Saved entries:
* * * * *

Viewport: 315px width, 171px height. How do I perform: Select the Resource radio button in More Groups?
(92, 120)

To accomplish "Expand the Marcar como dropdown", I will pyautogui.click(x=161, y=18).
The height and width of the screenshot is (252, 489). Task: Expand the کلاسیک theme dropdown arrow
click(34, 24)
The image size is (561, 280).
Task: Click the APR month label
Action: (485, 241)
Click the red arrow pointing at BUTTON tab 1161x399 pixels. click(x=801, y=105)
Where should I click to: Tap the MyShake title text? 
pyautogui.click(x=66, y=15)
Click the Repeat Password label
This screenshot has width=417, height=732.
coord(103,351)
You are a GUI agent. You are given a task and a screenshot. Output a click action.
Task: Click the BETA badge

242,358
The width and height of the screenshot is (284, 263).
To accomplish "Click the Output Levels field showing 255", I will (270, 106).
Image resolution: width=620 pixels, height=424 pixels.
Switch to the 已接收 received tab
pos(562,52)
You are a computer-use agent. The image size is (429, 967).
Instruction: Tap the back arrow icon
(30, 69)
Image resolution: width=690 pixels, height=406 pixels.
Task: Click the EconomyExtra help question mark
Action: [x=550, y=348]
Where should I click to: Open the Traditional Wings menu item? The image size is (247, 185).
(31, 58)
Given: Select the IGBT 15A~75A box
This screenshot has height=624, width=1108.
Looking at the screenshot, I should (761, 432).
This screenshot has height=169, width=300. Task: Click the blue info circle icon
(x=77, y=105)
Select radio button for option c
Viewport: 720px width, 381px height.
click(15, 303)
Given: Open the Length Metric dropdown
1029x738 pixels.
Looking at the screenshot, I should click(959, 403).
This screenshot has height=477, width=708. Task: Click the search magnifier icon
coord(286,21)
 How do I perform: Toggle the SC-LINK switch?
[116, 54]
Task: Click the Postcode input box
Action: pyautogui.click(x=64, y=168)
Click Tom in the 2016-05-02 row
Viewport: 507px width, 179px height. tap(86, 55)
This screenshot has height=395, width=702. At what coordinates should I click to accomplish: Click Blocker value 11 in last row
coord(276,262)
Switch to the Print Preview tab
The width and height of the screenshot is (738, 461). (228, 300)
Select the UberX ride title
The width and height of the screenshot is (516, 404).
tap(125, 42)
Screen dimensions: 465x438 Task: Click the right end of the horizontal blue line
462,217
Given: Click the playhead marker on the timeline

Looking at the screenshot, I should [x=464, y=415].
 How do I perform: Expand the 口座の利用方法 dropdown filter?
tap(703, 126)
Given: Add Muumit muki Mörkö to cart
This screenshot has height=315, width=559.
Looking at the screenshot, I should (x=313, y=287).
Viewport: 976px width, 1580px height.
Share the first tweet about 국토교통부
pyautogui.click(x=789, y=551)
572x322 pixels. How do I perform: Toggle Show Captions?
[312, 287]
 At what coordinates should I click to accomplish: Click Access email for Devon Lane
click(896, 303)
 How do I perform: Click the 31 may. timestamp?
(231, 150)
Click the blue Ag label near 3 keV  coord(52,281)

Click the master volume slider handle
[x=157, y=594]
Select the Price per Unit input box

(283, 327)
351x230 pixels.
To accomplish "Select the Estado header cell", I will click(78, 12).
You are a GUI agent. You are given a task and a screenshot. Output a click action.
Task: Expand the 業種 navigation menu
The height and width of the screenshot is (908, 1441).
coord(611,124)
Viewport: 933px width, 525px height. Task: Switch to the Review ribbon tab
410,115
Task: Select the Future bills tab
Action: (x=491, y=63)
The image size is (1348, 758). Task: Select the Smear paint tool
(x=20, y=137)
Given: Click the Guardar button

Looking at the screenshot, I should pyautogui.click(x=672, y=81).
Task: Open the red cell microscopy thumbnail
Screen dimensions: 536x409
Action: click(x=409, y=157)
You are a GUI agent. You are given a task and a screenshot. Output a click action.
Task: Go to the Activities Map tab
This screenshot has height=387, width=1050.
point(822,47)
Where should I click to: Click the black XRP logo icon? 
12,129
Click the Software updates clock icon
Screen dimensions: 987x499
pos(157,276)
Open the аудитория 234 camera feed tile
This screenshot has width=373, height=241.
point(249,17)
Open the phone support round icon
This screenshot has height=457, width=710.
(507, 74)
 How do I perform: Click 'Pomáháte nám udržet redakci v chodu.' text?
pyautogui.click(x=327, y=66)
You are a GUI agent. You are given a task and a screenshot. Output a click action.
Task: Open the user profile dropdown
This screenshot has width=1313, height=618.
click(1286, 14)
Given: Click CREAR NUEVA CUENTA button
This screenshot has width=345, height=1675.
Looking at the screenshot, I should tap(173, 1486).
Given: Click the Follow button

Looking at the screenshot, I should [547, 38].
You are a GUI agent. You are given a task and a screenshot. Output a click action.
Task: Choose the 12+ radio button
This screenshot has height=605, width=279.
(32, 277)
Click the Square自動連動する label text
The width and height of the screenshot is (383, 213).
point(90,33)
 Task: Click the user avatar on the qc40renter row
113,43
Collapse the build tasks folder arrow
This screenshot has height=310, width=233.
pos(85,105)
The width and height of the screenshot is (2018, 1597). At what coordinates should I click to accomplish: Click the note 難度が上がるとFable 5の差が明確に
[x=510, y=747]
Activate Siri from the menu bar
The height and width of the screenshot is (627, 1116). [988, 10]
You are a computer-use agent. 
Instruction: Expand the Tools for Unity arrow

* * * * *

[Exercise aim]
Repeat, without change, each line of the data above from the one that contains "Activate Siri from the menu bar" through the final line, counting both.

[Written reply]
Activate Siri from the menu bar
The height and width of the screenshot is (627, 1116). [988, 10]
You are a computer-use agent. 
Instruction: Expand the Tools for Unity arrow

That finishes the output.